Para Freud, o sonho oferecia um playground para a mente inconsciente; para Jung, era um estágio no qual os arquétipos da psique interpretavam temas primários. Mas... e se o propósito principal dos sonhos não for nem um pouco psicológico? Em um artigo publicado no jornal Nature Reviews Neuroscience, J. Allan Hobson, psiquiatra e experiente pesquisador do sono de Harvard argumenta que a principal função do sono REM (do inglês, rapid eye movement), quando ocorre a maioria dos sonhos, é fisiológica: o cérebro está aquecendo seus circuitos, antecipando as visões, sons e emoções do dia seguinte.

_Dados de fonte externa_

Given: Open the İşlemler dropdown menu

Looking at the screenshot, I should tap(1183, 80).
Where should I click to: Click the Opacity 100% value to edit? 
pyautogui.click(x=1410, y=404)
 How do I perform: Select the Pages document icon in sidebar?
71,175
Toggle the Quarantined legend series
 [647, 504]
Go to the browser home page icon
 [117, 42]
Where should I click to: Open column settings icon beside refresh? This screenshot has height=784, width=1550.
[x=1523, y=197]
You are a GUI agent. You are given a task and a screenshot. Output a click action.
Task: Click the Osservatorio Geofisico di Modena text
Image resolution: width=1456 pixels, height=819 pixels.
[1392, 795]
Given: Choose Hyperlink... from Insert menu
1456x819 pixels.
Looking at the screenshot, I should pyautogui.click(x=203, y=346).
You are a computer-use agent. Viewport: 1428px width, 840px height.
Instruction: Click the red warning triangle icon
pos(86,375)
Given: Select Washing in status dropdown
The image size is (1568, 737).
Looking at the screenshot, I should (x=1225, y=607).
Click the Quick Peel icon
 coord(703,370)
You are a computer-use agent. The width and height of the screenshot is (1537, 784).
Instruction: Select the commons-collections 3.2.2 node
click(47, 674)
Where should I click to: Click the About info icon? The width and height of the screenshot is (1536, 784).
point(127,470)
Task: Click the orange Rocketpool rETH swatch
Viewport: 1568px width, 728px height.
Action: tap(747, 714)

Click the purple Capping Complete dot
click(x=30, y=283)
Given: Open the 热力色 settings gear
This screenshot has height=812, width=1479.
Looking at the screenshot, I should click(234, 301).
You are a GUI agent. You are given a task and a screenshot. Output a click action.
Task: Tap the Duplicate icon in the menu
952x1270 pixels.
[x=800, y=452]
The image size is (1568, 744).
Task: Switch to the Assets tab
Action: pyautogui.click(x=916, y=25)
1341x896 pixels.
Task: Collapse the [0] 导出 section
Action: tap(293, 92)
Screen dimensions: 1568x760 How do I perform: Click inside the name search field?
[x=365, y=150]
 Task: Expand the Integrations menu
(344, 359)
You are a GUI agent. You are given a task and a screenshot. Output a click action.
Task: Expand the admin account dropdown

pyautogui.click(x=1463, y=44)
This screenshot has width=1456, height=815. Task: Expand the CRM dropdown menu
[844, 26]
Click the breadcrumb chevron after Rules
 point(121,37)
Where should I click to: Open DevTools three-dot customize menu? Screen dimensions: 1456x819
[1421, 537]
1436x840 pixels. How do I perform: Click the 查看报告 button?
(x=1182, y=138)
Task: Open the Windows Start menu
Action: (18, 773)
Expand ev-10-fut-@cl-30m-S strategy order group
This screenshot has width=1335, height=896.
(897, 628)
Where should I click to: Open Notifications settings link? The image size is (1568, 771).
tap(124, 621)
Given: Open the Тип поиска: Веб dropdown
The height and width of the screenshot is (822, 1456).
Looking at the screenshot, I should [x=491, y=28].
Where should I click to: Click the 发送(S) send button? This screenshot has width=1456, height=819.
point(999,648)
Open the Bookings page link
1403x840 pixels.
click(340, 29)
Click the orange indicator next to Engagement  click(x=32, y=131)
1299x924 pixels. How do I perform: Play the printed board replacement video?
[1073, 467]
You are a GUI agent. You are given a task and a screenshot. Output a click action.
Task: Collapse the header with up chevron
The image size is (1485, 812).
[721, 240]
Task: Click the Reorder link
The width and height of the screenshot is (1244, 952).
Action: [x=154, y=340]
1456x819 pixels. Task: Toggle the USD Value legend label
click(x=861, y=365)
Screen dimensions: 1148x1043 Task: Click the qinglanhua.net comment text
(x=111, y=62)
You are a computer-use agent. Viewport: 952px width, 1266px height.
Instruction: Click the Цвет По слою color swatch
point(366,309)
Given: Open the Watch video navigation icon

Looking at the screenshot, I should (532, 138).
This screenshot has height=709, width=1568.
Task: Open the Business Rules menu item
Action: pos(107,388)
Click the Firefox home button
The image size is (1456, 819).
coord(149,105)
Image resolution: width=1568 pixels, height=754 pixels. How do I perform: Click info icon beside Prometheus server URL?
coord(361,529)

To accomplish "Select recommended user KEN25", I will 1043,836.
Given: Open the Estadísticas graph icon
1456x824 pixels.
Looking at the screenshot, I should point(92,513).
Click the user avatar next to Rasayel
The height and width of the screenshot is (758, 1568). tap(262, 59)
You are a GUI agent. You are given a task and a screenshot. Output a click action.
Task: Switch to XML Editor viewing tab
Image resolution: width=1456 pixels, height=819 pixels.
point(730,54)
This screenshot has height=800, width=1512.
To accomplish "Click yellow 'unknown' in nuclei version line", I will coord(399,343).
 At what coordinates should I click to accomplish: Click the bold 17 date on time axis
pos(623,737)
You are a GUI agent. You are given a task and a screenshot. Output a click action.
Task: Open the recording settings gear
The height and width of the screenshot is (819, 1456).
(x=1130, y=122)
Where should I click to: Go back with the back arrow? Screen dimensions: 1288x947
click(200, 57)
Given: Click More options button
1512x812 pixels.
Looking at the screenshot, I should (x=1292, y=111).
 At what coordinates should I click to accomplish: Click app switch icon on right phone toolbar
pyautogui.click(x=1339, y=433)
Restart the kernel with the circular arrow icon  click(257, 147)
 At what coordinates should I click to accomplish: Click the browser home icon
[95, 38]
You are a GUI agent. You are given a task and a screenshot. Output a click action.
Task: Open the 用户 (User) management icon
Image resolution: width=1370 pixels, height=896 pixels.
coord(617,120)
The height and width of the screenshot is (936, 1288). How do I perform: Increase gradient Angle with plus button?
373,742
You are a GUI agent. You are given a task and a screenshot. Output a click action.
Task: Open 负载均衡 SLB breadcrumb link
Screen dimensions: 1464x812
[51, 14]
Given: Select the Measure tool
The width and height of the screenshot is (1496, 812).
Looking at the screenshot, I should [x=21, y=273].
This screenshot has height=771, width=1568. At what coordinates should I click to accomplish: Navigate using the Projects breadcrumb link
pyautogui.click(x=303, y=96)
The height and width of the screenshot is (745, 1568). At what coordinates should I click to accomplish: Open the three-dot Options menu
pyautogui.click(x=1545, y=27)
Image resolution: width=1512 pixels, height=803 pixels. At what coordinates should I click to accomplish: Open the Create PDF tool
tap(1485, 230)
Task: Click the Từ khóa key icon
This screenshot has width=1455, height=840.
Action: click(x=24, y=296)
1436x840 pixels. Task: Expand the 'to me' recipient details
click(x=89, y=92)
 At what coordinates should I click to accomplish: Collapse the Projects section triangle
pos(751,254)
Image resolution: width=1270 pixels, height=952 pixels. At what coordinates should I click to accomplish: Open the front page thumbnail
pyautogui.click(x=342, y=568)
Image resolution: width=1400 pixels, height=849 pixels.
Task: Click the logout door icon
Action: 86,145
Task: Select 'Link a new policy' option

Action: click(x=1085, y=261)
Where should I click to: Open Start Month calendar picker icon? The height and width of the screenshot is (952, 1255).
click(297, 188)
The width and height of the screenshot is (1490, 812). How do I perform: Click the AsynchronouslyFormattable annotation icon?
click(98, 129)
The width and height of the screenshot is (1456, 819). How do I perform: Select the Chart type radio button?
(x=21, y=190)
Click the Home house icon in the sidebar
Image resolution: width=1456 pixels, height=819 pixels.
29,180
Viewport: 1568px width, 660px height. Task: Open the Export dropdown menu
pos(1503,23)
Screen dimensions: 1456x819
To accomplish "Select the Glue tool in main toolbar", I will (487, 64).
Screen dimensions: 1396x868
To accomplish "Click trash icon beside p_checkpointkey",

A partir de ideias próprias e de outros, Hobson argumenta que o sonho é um estado paralelo de consciência que opera continuamente, mas é normalmente suprimido durante o despertar.
O artigo já gerou controvérsias e discussões entre freudianos, terapeutas e outros pesquisadores, incluindo neurocientistas. Dr. Rodolfo Llinas, neurologista e psicólogo da New York University, afirmou que o raciocínio de Hobson era impressionante, mas não a única interpretação fisiológica dos sonhos. "Defendo que o sonho não é um estado paralelo, mas a própria consciência, na ausência do que entra pelos sentidos", disse Llinas. Quando as pessoas estão acordadas, explica ele, o cérebro basicamente revisa suas imagens de sonhos para que se encaixem com o que vê, ouve e sente os sonhos são "corrigidos" pelos sentidos. Essas novas ideias sobre os sonhos são, em parte, baseadas em descobertas primárias sobre o sono REM.
Estudos sugerem que o REM aparece muito cedo na vida no terceiro trimestre para humanos, bem antes que uma criança em desenvolvimento tenha experiência ou imagens para preencher um sonho. Em estudos, cientistas descobriram evidências de que a atividade REM ajuda o cérebro a construir conexões neurais, particularmente em suas áreas visuais. O feto em desenvolvimento pode "ver" algo, em termos de atividade cerebral, muito antes de os olhos se abrirem pela primeira vez.
Os sonhos completos, no sentido usual da palavra, vêm muito depois. Seu conteúdo, de acordo com esse raciocínio, é um tipo de teste grosseiro para o que o dia seguinte pode trazer. Nada disso afirma que os sonhos sejam vazios de significado. Quem se lembra de um sonho vívido sabe que, às vezes, as cenas noturnas estranhas refletem desejos e ansiedades reais: o jovem professor que se vê nu no púlpito; a mãe recentemente diante de um berço vazio, histérica por sua perda imaginária. Mas pesquisas sugerem que apenas 20% dos sonhos contêm pessoas ou lugares que o sonhador encontrou. A maioria das imagens parecem ser únicas para um sonho só. Cientistas sabem disso porque algumas pessoas possuem a habilidade de observar seus próprios sonhos como espectadores, sem acordar. Esse estado de consciência, chamado de sonho lúcido, é, por si só, um mistério e importante para místicos. No entanto, é um fenômeno real, no qual Hobson encontra forte respaldo para seu argumento defendendo os sonhos como um aquecimento fisiológico antes do despertar. Em dezenas de estudos, pesquisadores trouxeram pessoas para o laboratório e as treinaram para sonhar lucidamente. Eles o fazem com uma variedade de técnicas, incluindo autossugestão quando as pessoas deitam a cabeça no travesseiro ("Eu vou ficar consciente no sonho; vou observar") e o ensino de sinais indicadores de sonho (os interruptores não funcionam; levitar é possível; muitas vezes não conseguimos gritar). O sonho lúcido ocorre durante um estado híbrido de consciência, afirmam pesquisadores do sono uma dose pesada de REM com uma pitada de consciência desperta.
Em um estudo publicado em setembro no jornal Sleep, Ursula Voss, da J.W. Goethe-University, em Frankfurt, liderou uma equipe para analisar ondas cerebrais durante o sono REM, o despertar e o sonho lúcido. Descobriram que o sonho lúcido tinha elementos de REM e do despertar mais notavelmente nas áreas frontais do cérebro, que se acalmam durante os sonhos normais. Hobson foi coautor do artigo.